Why do we write and store code in text files?

Simple text data formats are great stuff. No, no kidding. Take, for example, the banal txt-files. Well, the beauty! In any iron there is a text editor, you can open the file, read, write. Any self-respecting programming language out of the box will give you the means to work with text files. Or here are the early network protocols - SMTP, POP3, HTTP 1.0. It is generally such bliss that tears in my eyes well. You can take telnet, connect to the server, give commands and read the answers! Writing clients, servers, sniffers, proxies is a pleasure.

But time does not stand still and the convenience of the programmer, unfortunately (or fortunately!), Has long ceased to be the main criterion for the choice of technology. It was necessary to add graphics, pictures and links to beautiful text files - and now we have the pdf and doc formats. With network protocols in general trouble - for some reason people needed traffic compression, encryption, multiplexing and other scary things. And now we have HTTP / 2 , with which you will not really work with a telnet. Even all the beautiful REST are different goats like Google, no, no, and they are trying to replace it with some kind of gRPC . And I have not yet begun to argue that little text files are saved now - for some reason everyone uses some kind of database, completely unreadable when opened with a text editor, but with ~~some kind of magic that~~ allows to structure, index, search effectively. etc.
')
And here we come to the topic of what I would like to discuss. As you can see, all data storage formats, protocols and other things have come a long way in search of their optimal form. However, we, programmers, continue to write the code of our programs in text files, as our grandfathers did it 50 years ago (or is it more?). Whatever OS we use, whatever trendy language we choose, no matter how cool our IDE is - the result of writing the code will be letters in a text file. That, you see, in theory is completely unnecessary, because our computer letters are needed like a hare stop signal. He needs machine instructions for execution, it’s just easier for us to describe them in some letters. But in fact, after all, the “cycle” or “function” will be what they are, how you don’t name them and where you don’t keep them. "The rose smells like a rose, even if you call it a rose, though not."
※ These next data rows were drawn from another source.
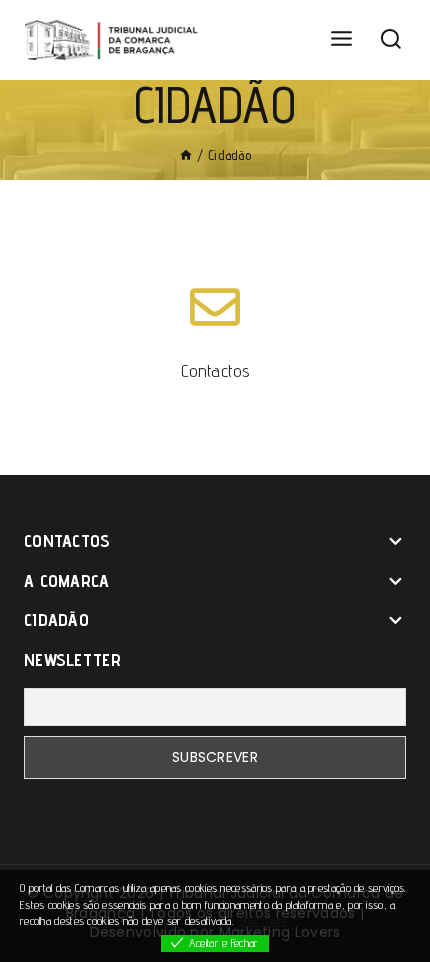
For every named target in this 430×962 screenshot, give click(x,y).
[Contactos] (215, 307)
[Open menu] (341, 39)
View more (262, 920)
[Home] (186, 155)
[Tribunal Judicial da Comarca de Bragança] (114, 40)
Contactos (215, 370)
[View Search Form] (391, 40)
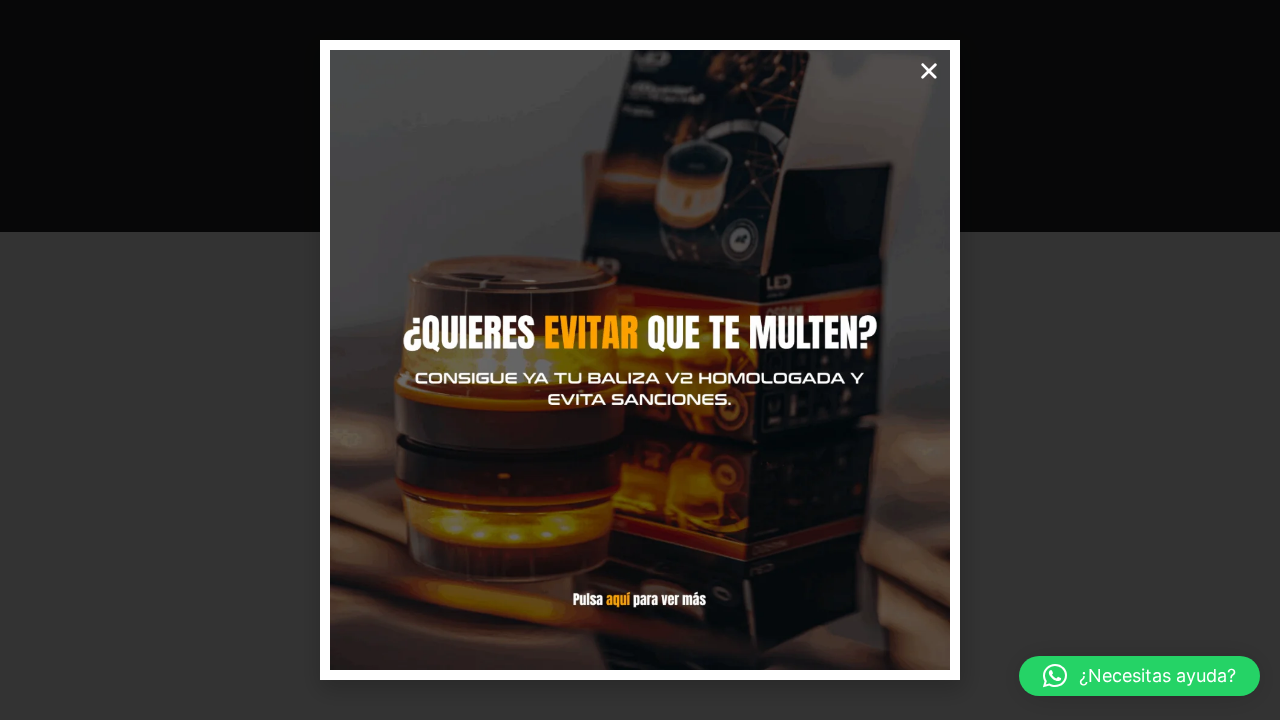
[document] (640, 360)
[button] (1139, 676)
Yes, we are used to writing code in text files. You open the file - well, it seems to see the code of your program. Some part of it, or rather. Somehow you see. You see. Well, or think you understand. But you also open, see and understand the post on Facebook - and Facebook didn’t keep this post exactly in the text file.

Let's see what problems the storage of code creates in the form of a set of text lines.

All this is terribly inconvenient to handle all the tools we use.
All the code that we write will later be read by a bunch of programs: IDE, its plugins, compiler, debugger, static analysis tools, version control, build server, etc. All of them are just incredibly like text formats (in fact - no). Each of them will read them, analyze them (i.e. you already see the useless work of dozens of development teams for each programming language), waste time on it. And they will sometimes make mistakes, or not make mistakes, and understand your code slightly differently. It's no secret that the IDE and some of its plug-ins can offer different auto-completion and different means of refactoring for the same code. And how it would be nice if one tool once turned the letters you wrote into some AST-like representation (perhaps extended, with metadata) and saved it all in the database, which we will call the “code base of the project”. And then each tool would have turned to this database, according to certain protocols, obtaining stable, standardized and predictable results. The closest approach to the ideal, which I know today, is a project from Google, called Kythe . There is still far from ideal, but the direction is correct.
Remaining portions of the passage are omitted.